[Haskell-beginners] leaky folding

Daniel Fischer daniel.is.fischer at web.de
Sun Aug 15 10:20:54 EDT 2010


On Sunday 15 August 2010 09:58:49, Travis Erdman wrote:
> in the code below, finalmap seems fast enough ... but it has a space
> leak. otoh, finalmap'rnf runs in constant space, but its performance is
> terrible, at least 4x slower than finalmap.

The performance isn't so bad, actually.
Consider that in each step it has to rnf the entire map. Even for small 
maps like this one, that's quite a bit of work (and mostly unnecessary, 
because almost everything is already in normal form).

>
> this is a common problem i'm having ... foldl' isn't strict enough, but
> foldl'rnf kills performance.

Firstly, foldl'rnf is a good idea *only* for small structures or if in each 
step large parts of the structure are changed. If you change only small 
parts of a large structure, you're wasting a lot of work.
Secondly, in this case your problem is a) the choice of a suboptimal data 
structure b) a bad choice of functions to manipulate the structure c) 
perhaps the lacking strictness of Data.IntMap.

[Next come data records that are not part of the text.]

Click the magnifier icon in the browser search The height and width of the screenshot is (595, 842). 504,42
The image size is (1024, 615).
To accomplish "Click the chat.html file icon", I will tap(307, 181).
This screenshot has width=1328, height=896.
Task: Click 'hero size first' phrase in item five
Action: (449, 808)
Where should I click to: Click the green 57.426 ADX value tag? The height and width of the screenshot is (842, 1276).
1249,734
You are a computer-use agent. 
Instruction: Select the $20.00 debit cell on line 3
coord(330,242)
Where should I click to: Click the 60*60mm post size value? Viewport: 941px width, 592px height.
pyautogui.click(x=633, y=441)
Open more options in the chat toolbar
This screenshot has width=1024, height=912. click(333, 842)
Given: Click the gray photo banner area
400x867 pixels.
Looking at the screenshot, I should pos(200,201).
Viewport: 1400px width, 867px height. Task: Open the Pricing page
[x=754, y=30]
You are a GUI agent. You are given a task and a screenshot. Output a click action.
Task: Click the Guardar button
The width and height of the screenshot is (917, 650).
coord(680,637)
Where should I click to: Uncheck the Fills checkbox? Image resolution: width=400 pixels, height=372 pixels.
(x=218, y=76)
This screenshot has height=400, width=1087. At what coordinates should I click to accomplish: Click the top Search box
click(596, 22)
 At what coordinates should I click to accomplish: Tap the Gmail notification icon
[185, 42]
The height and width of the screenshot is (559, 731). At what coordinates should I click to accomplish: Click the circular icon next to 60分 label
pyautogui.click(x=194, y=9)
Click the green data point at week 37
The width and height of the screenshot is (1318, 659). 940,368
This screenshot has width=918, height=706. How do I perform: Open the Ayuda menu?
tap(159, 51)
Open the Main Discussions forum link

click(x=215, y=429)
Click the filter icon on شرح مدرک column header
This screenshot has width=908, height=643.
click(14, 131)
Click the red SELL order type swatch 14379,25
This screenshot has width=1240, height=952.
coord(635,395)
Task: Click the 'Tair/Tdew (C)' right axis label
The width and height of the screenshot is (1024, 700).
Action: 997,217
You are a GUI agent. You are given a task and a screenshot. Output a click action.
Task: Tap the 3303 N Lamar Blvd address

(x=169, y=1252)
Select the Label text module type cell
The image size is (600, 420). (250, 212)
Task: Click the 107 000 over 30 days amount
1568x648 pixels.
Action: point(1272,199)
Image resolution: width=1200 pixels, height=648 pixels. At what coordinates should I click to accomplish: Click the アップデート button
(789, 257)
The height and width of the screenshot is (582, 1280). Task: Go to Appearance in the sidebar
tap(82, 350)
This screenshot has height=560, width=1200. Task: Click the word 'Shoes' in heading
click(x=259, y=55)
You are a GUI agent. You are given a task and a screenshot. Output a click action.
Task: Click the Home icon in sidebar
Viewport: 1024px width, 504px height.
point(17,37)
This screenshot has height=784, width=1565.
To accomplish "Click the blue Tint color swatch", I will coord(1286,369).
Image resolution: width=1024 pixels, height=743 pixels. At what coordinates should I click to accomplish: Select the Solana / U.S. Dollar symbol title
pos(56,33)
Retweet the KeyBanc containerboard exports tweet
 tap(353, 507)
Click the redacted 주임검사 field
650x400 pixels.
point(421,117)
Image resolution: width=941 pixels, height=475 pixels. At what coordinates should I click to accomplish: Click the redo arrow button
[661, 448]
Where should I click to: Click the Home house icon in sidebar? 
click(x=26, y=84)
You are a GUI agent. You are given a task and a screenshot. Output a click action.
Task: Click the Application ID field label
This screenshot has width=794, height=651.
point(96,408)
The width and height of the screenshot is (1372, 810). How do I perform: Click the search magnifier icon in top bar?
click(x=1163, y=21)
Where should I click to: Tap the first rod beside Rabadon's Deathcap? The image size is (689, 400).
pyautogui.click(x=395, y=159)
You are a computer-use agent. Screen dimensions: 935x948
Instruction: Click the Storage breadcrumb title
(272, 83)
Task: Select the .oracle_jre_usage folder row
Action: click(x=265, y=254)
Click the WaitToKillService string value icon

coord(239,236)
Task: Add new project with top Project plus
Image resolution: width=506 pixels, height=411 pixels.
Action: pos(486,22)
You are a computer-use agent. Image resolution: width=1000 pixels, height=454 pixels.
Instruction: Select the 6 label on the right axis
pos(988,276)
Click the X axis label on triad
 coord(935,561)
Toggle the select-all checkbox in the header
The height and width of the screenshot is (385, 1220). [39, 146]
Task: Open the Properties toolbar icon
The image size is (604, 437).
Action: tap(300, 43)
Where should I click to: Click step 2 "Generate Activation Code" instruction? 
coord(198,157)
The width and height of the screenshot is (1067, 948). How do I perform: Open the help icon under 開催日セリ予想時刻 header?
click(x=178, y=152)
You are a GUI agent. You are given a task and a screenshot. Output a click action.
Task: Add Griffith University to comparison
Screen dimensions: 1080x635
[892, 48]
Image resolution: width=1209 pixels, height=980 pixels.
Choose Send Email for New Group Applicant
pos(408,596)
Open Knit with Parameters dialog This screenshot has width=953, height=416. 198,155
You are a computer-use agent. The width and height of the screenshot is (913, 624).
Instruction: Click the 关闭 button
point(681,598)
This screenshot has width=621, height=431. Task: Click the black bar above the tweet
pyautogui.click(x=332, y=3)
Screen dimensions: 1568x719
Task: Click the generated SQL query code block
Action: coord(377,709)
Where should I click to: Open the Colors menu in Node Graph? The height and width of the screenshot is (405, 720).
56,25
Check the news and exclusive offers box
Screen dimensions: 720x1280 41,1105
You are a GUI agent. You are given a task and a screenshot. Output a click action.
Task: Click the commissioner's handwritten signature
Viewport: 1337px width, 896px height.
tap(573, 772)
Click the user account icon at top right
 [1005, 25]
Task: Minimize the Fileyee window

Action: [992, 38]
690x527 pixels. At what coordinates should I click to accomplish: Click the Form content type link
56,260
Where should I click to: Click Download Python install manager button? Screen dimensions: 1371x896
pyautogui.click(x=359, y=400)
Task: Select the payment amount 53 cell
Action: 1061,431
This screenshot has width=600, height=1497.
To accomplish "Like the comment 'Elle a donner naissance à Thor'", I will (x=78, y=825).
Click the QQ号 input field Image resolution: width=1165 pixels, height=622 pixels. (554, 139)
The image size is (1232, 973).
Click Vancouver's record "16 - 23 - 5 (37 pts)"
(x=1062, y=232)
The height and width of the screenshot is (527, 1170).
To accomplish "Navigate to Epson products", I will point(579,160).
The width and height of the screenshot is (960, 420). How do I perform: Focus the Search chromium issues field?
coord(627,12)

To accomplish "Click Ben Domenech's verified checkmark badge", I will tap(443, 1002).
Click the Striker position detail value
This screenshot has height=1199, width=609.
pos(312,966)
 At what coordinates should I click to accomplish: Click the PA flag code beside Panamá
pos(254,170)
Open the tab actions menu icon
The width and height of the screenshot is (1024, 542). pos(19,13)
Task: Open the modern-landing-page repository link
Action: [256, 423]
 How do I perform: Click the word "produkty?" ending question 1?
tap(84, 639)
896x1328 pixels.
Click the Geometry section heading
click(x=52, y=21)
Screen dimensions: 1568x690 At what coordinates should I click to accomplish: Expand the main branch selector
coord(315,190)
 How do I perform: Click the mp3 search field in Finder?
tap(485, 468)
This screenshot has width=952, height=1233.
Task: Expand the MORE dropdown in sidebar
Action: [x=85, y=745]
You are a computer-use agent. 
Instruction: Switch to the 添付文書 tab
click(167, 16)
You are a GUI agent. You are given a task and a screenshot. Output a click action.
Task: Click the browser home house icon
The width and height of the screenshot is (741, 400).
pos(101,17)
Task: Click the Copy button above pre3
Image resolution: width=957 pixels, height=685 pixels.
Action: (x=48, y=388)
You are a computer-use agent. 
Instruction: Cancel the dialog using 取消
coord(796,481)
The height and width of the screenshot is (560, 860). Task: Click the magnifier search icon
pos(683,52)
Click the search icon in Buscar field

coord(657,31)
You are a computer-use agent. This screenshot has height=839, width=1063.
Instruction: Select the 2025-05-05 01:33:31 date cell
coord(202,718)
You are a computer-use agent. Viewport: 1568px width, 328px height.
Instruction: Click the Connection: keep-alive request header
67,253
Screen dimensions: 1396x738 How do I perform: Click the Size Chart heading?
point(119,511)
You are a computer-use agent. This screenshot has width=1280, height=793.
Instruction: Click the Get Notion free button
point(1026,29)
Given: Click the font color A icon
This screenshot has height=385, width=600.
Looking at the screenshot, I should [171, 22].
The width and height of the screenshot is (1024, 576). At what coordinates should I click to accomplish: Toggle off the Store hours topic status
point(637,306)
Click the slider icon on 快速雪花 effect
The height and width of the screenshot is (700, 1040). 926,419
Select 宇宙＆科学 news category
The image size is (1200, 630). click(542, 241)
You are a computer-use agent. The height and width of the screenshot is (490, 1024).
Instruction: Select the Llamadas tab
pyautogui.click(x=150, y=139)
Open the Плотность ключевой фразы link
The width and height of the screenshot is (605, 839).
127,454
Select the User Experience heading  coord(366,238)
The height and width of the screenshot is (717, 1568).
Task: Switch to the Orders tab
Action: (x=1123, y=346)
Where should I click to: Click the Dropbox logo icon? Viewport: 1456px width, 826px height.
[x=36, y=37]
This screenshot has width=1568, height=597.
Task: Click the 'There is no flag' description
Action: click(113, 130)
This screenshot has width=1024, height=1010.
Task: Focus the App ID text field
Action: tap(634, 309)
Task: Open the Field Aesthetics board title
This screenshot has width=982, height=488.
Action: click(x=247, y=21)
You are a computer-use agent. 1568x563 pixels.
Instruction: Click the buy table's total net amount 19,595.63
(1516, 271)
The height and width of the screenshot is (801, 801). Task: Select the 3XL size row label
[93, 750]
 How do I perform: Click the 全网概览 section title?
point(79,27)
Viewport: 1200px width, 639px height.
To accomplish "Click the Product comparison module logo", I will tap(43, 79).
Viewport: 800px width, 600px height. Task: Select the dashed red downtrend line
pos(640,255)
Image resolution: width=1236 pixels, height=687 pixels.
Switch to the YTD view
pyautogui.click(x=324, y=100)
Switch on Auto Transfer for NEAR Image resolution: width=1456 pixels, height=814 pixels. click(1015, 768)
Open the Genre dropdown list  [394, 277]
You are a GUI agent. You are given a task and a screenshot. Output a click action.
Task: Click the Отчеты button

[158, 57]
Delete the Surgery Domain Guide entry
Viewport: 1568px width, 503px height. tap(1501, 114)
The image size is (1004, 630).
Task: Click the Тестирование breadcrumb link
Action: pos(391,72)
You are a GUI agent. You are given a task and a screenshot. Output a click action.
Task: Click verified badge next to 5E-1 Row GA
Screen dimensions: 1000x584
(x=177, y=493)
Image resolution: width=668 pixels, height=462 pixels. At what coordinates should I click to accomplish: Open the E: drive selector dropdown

a) STUArray would be better. But that makes itself really felt only for 
larger n.
b) that's the biggo
c) Data.IntMap doesn't offer any strict versions of insertWith, 
insertWithKey, adjust et al, which would often make it far easier to avoid 
space leaks. Data.Map at least offers strict(er) versions of 
insertWith[Key].

> And not only with IntMap as the cumulating
> data structure, but others as well.
>
> any ideas on this one?

Sure. See below.

> how can i get a fast fold in constant space?
>
> thanks again,
>
> travis
>
>
> {-# LANGUAGE BangPatterns #-}
>
> import System.Environment
> import Foreign (unsafePerformIO)
> import System.Random.Mersenne
> import Data.List
> import Control.DeepSeq
> import Control.Parallel.Strategies
> import qualified Data.IntMap as IntMap
>
> mersennegen = unsafePerformIO $ newMTGen Nothing
> infrandoms =  unfoldr ( Just . splitAt 3) $ map (\x -> abs (x `mod` n))
> (unsafePerformIO $ (randoms mersennegen)::[Int])

Arrrgh! Use of unsafePerformIO in that way makes my head hurt. Pass things 
as arguments, please.

>
> n = 200
>
> foldl'rnf :: NFData a => (a -> b -> a) -> a -> [b] -> a
> foldl'rnf f z xs = lgo z xs
>     where
>         lgo z []     = z
>         lgo !z (x:xs) = lgo (runEval (rdeepseq (f z x))) xs
>
> startmap = IntMap.fromDistinctAscList $ zip [0..] [1..n]

That is almost certainly a bad idea. If the map contains a contiguous range 
of keys, an array is practically guaranteed to be more appropriate (uses 
less memory and is faster to boot).

>
> finalmap x = foldl' g startmap (take x infrandoms)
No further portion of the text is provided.